● **Records shown**:
========
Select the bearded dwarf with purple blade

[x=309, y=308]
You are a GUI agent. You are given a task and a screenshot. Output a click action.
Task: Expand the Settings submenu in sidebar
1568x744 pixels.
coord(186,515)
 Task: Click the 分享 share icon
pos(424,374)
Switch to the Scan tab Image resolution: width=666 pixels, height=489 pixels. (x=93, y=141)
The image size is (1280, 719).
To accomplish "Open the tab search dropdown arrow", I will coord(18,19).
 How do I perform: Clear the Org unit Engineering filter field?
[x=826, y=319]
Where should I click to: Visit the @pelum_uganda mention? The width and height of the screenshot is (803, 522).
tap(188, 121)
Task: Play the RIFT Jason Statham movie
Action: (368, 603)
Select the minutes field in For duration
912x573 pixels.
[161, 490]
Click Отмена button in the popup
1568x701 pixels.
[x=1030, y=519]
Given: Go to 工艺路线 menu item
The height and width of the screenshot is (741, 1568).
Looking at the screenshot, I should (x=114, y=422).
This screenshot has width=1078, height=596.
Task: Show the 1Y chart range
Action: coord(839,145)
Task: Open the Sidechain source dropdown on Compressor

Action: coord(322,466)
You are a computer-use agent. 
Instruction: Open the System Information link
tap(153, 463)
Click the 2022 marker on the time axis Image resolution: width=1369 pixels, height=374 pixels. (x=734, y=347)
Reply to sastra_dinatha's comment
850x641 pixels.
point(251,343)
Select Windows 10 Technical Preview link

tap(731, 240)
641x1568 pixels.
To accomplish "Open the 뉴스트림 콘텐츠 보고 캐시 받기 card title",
========
● **Exercise brief**: If a line of the listing above holds the string "resolution", copy it.

● **Solution for this task**:
Switch to the Scan tab Image resolution: width=666 pixels, height=489 pixels. (x=93, y=141)
Click the 2022 marker on the time axis Image resolution: width=1369 pixels, height=374 pixels. (x=734, y=347)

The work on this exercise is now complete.